The vapour package provides access to the basic read functions available in GDAL for both raster and vector data sources.
The functions are deliberately lower-level than these data models and provide access to the component entities independently.
For vector data:
All vector/feature read tasks can optionally apply an arbitrary limit to the maximum number of features read or queried, and all allow execution of OGRSQL to a layer prior to data extraction. In combination with a SQL query a bounding box spatial filter can be applied via the extent
argument.
For raster data:
The workflows available are intended to support development of applications in R for these vector and raster data without being constrained to any particular data model.
The package can be installed from CRAN.
The development version can be installed from Github.
You will need development tools for building R packages.
On Linux and MacOS building also requires an available GDAL installation, but on Windows the ROpenSci rwinlib tools are used and the required GDAL will be downloaded and used when building the package. This installation is self-contained and only affects the use of R, it can be used alongside other applications using GDAL.

RECORDS SUPPLIED:
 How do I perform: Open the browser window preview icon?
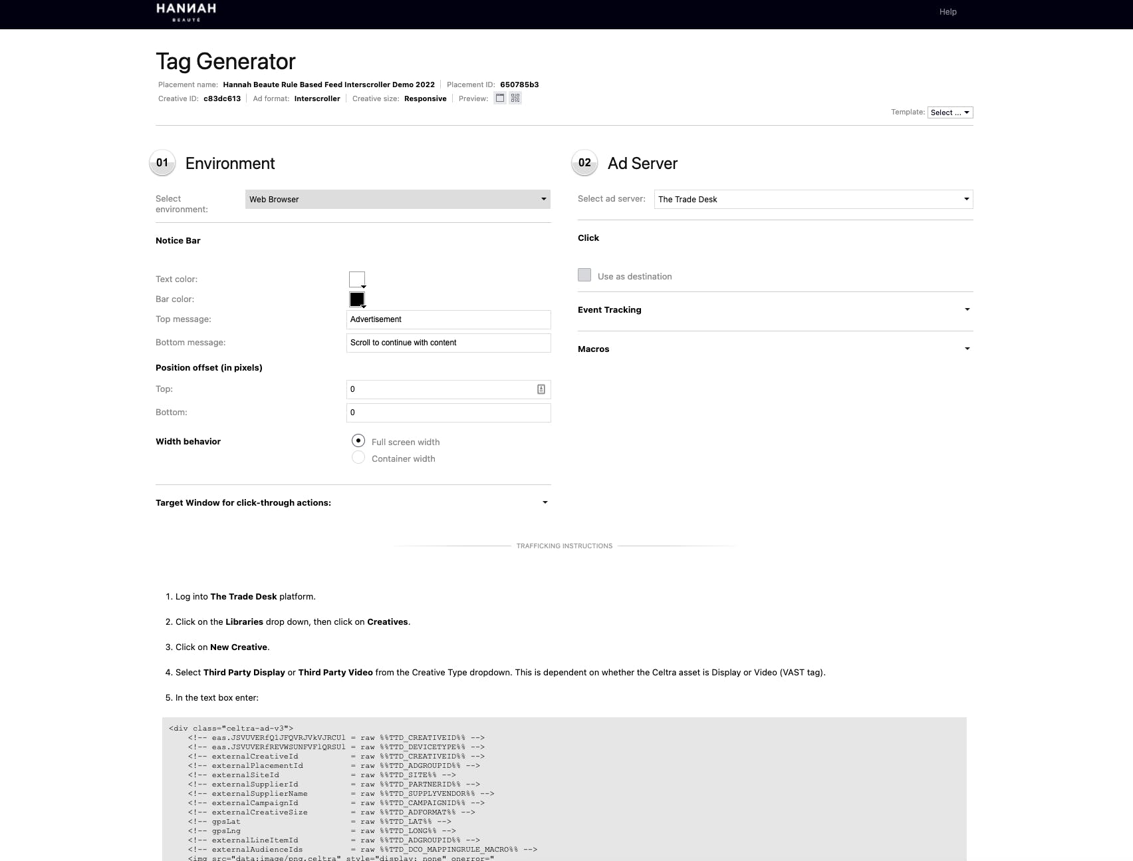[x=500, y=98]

==

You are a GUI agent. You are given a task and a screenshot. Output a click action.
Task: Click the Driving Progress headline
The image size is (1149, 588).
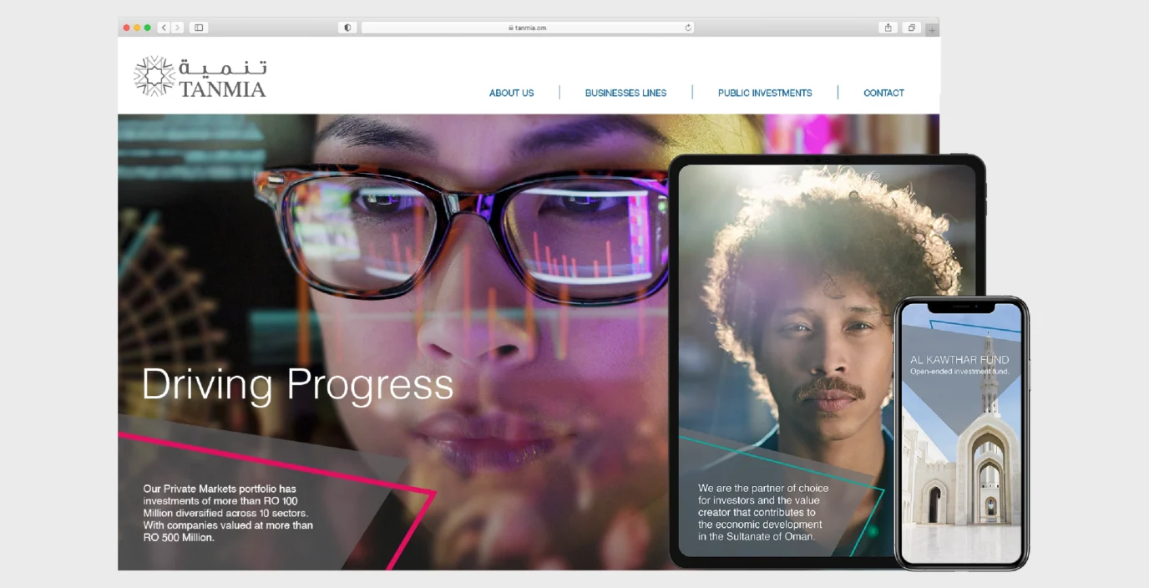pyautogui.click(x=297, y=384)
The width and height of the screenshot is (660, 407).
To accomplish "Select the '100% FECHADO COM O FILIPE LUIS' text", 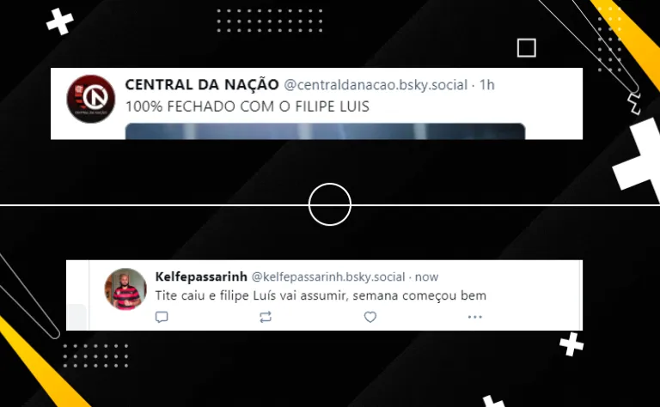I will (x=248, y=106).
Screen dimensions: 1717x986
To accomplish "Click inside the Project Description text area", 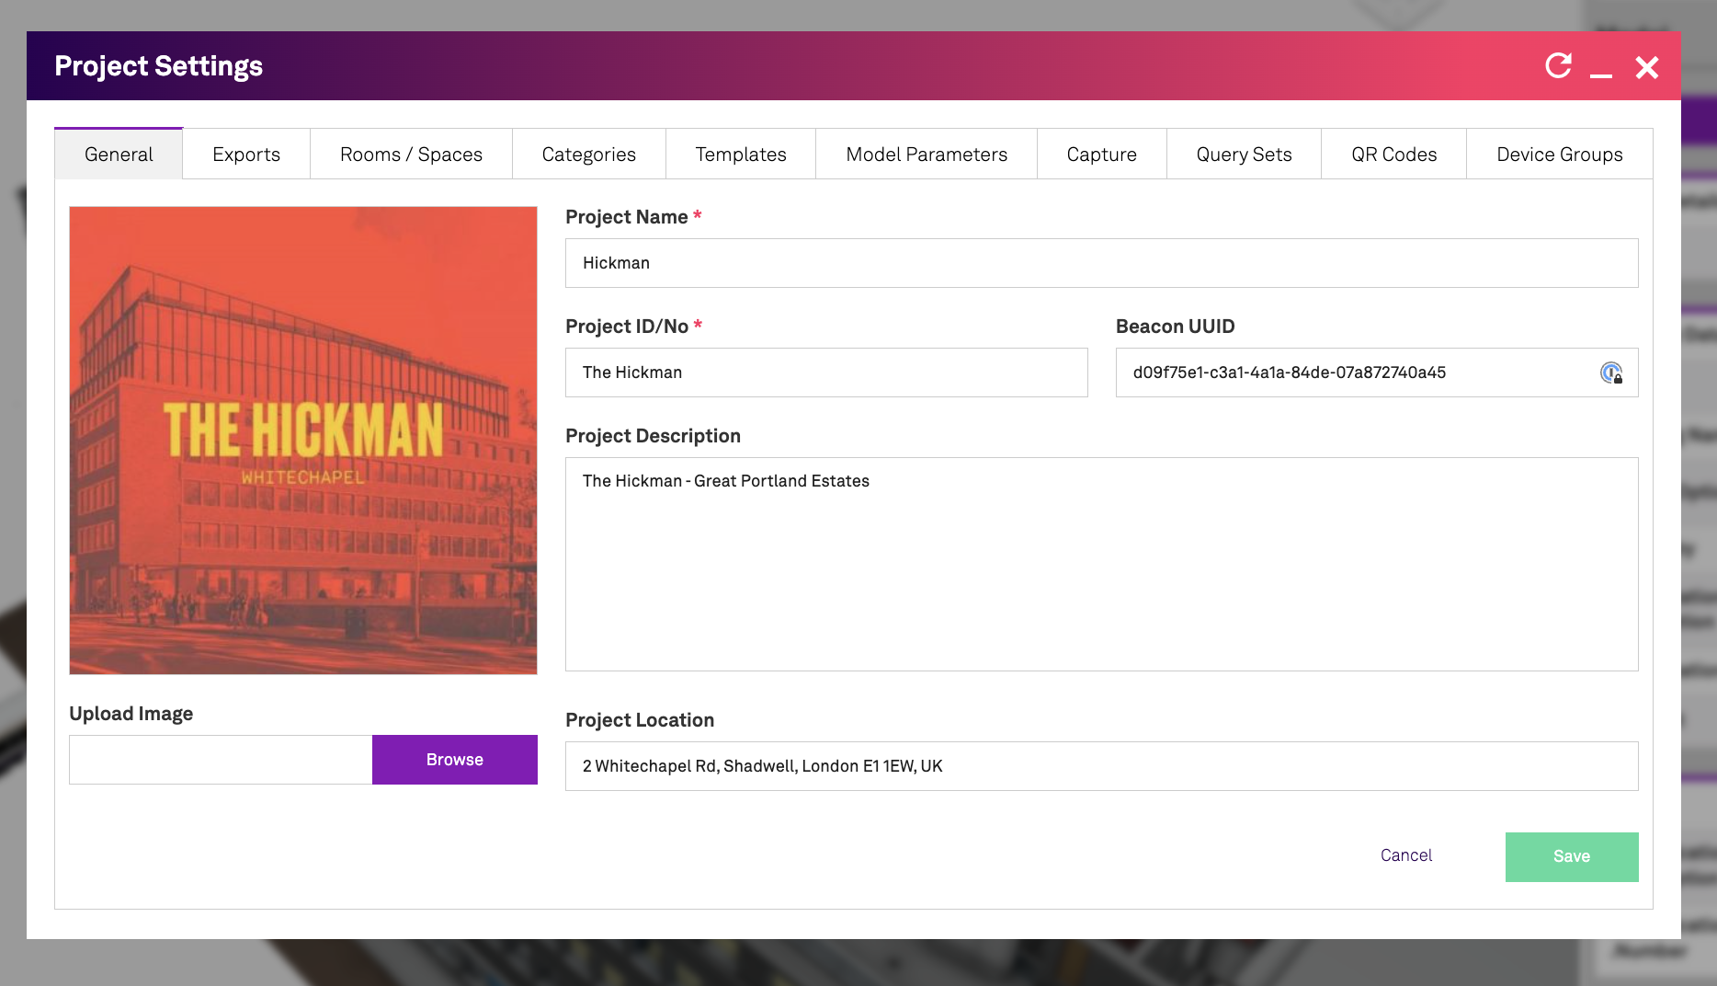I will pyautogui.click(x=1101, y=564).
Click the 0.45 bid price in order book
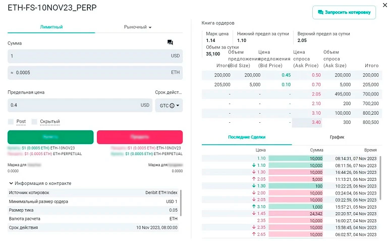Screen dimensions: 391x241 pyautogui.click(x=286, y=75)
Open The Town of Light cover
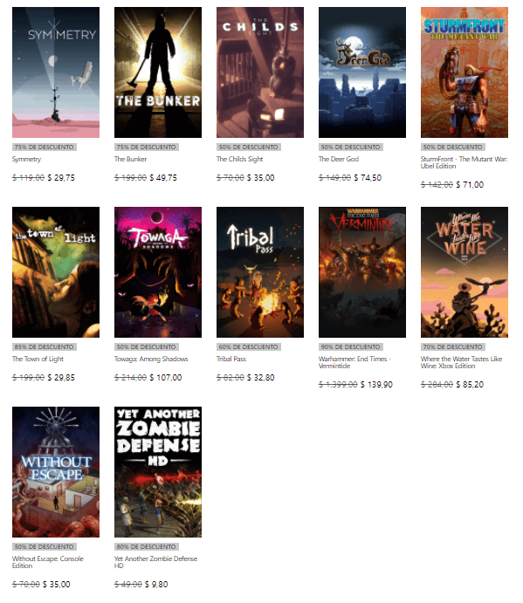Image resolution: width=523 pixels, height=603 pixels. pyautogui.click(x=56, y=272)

PARTS OF THE EXERCISE:
**1)** Answer these from the vapour package description, one line each, marked (a), (b), (c):
(a) What limit can every vector read task optionally apply?
(b) Through which argument can a bounding box spatial filter be applied?
(c) Which tools are used when building on Windows?
**2)** Does each statement agree with the vapour package description? Answer yes or no, marked (a), (b), (c), and quote the deciding words.
(a) Building on Linux requires an available GDAL installation.
(b) The functions are higher-level than the raster and vector data models.
(c) The GDAL used on Windows also affects other applications that use GDAL.
**3)** Carry on the vapour package description after its last sentence.

RESPONSES PER TASK:
**1)**
(a) An arbitrary limit to the maximum number of features read or queried.
(b) The extent argument.
(c) The ROpenSci rwinlib tools.

**2)**
(a) Yes: "On Linux and MacOS building also requires an available GDAL installation"
(b) No: "The functions are deliberately lower-level than these data models"
(c) No: "This installation is self-contained and only affects the use of R, it can be used alongside other applications using GDAL."

**3)**
The goal of vapour is to provide a basic GDAL API package for R. The key functions provide vector geometry or attributes and raster data and raster metadata.
The priority is to give low-level access to key functionality rather than comprehensive coverage of the library. The real advantage of vapour
is the flexibility of a modular workflow, not the outright efficiency.
A parallel goal is to be freed from the powerful but sometimes limiting high-level data models of GDAL itself, specifically these are simple features and affine-based regular rasters composed of 2D slices. (GDAL will possibly remove these limitations over time but still there will always be value in having modularity in an ecosystem of tools.)
GDAL’s dynamic resampling of arbitrary raster windows is also very useful for interactive tools on local data, and seems under-utilized in favour of less accessible online image services.
This partly draws on work done in the sf package and in packages rgdal
and rgdal2
. I’m amazed that something as powerful and general as GDAL is still only available through these lenses, but recent improvements make things much easier to use and share. Specifically Rcpp
means that access to external libs is simplified, easier to learn and easier to get started and make progress. The other part is that cross-platform support is now much better, with more consistency on the libraries available on the CRAN machines and in other contexts.
You might burn limbs off.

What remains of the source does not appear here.